Document segment |
..........

The Insurance Checklist Most Portfolios Are Missing

Insurance is often treated as a compliance checkbox rather than part of a wealth strategy, bought once and rarely revisited. That gap shows up most clearly during a life event, a new dependent, a home loan, a career change, when the coverage in place no longer matches the actual risk being carried.
Term life coverage is the most commonly underestimated line item. A useful starting benchmark is coverage of ten to fifteen times annual income, adjusted for outstanding liabilities like a home loan and the number of years dependents will need support. Coverage bought a decade ago at an earlier income level rarely reflects this today.
Health insurance deserves the same scrutiny. Employer-provided cover is rarely sufficient on its own, since it typically ends with the job and may not scale with rising healthcare costs or a growing family. A standalone family floater, sized appropriately for your city's hospital costs, closes this gap.

..........

Set of tasks |
**a)** According to the insurance article, what is a useful starting benchmark for term life coverage?
**b)** Write the next part of the insurance article, picking up after its paragraph on health insurance.
The data that follows is separate material from the insurance article.

Data section |

..........

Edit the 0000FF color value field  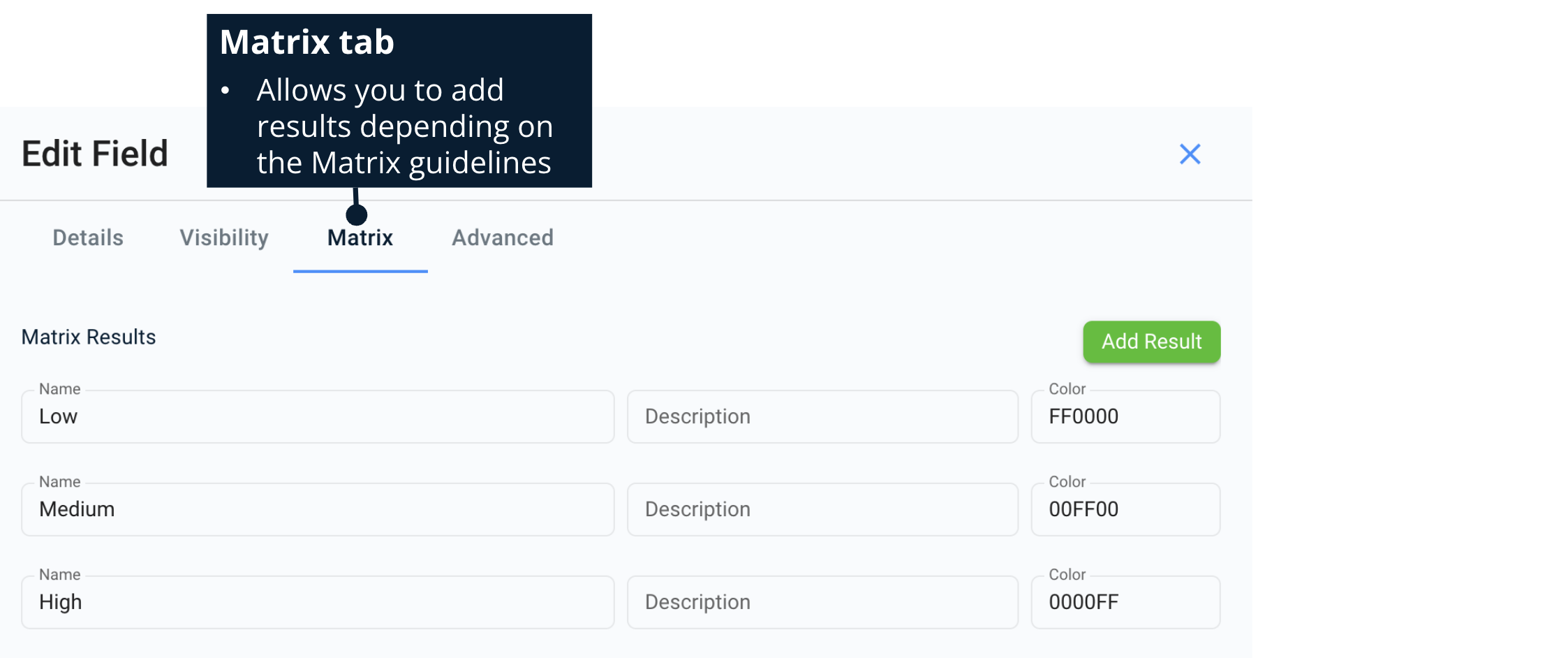(1125, 602)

..........

Your written answers |
**a)** Coverage of ten to fifteen times annual income, adjusted for outstanding liabilities and the number of years dependents will need support.

**b)**
The most overlooked category is asset protection, adequate cover for a home, its contents, and in some cases key person or professional liability cover for business owners. These are often the first policies people mean to buy and the last ones they actually purchase.
A useful annual exercise is to lay out every policy currently held against every dependent, liability and asset that actually needs protecting, and look honestly at what is missing rather than what has simply been renewed out of habit.